**PROBLEM DETAILS**
In the data below, substitute "Display size" for every "Screen dimensions" and leave all other text unchanged. Leave out the pictures.
****************
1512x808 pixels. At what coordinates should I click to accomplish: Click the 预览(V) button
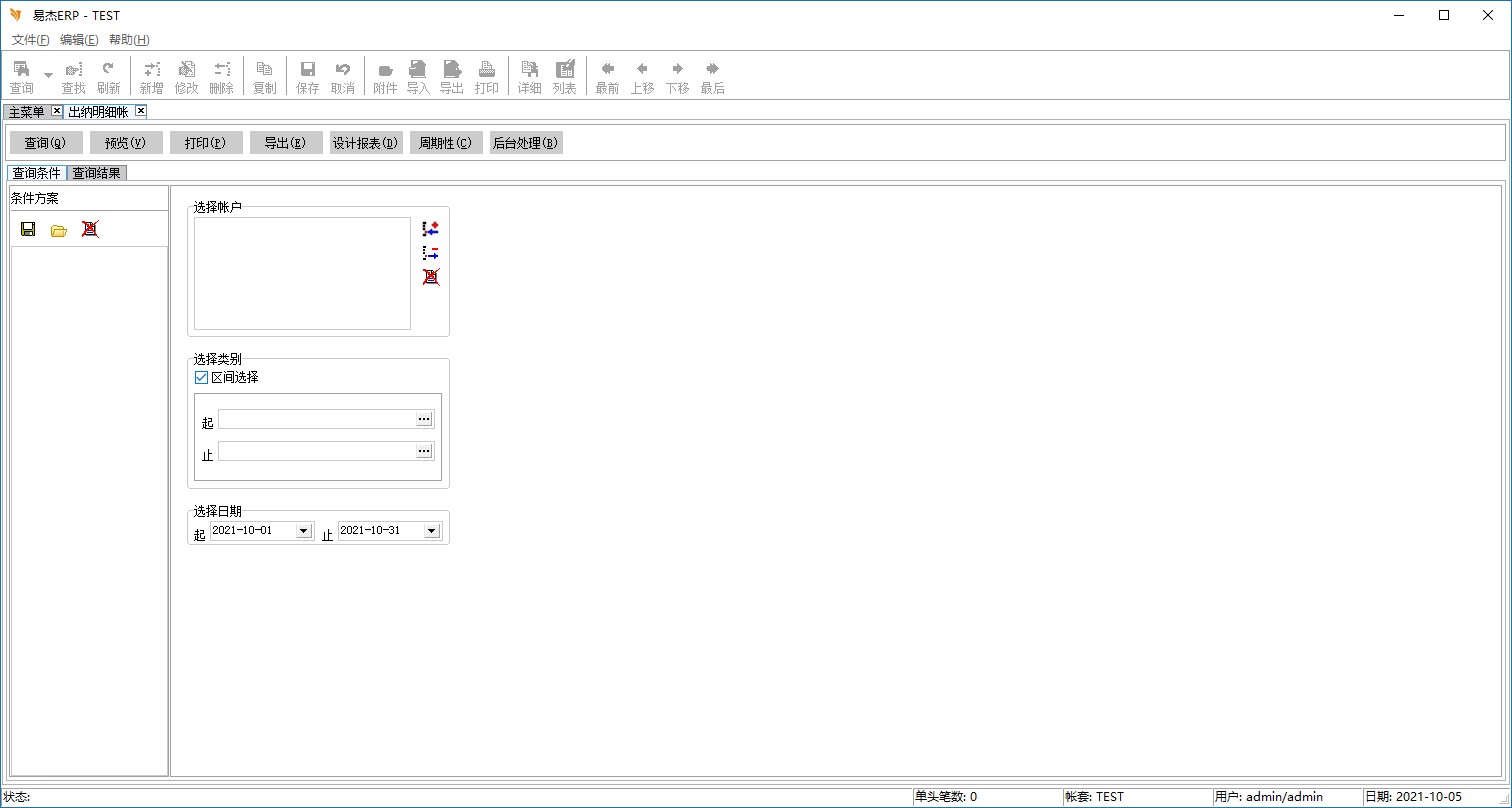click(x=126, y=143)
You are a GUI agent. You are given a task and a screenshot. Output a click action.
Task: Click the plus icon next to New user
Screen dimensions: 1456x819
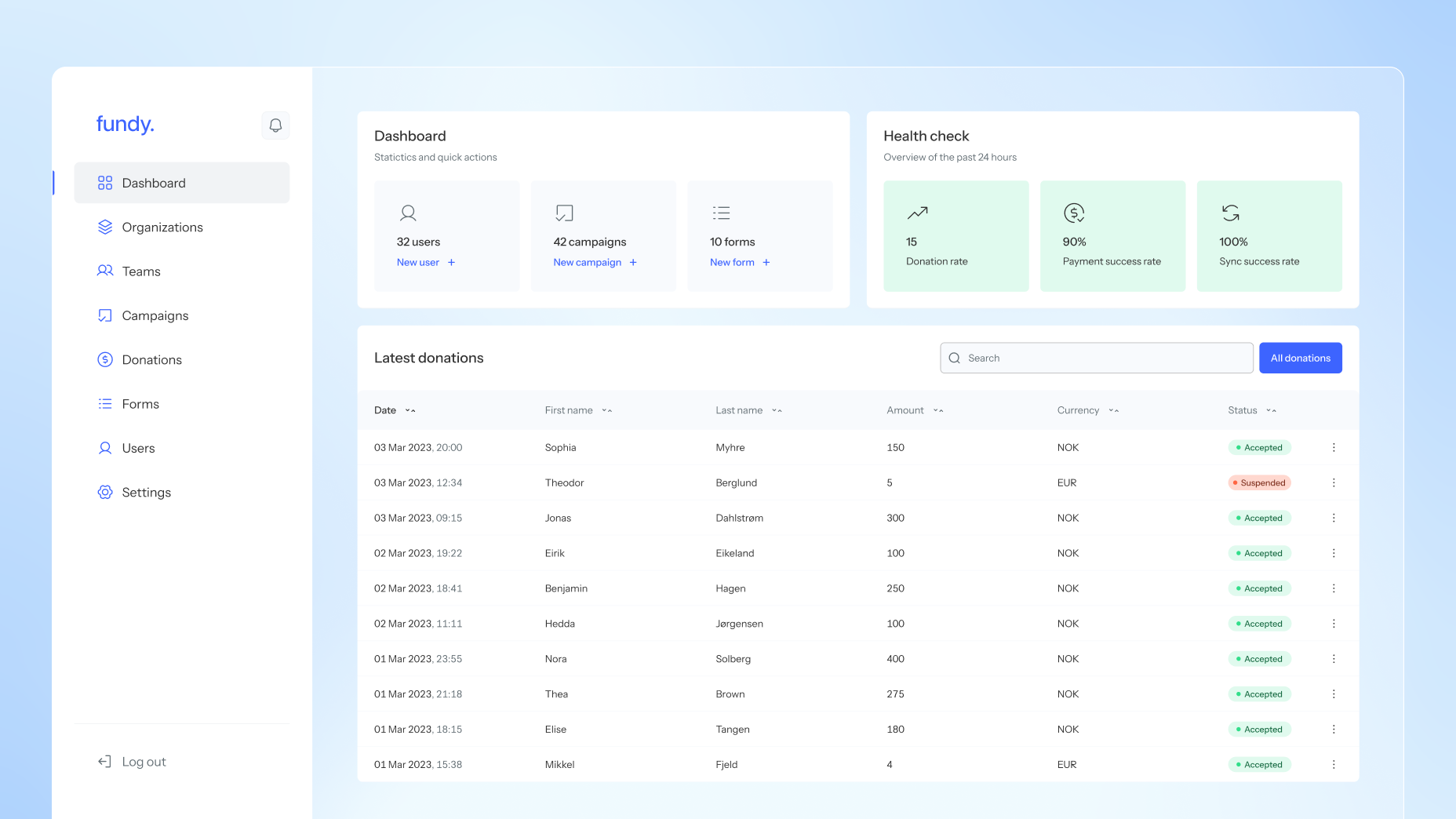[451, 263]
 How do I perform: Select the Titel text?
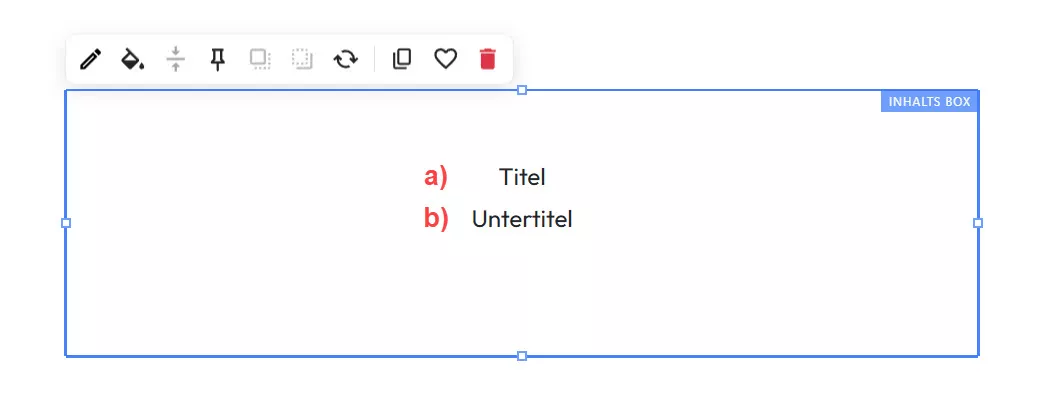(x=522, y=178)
****************
**FINAL RESULT**
1512x808 pixels. At what coordinates should I click to accomplish: Click the 预览(V) button
click(x=126, y=143)
You are a GUI agent. You are given a task and a screenshot. Output a click action.
Task: Click the plus icon next to New user
Display size: 1456x819
[451, 263]
 How do I perform: Select the Titel text?
(x=522, y=178)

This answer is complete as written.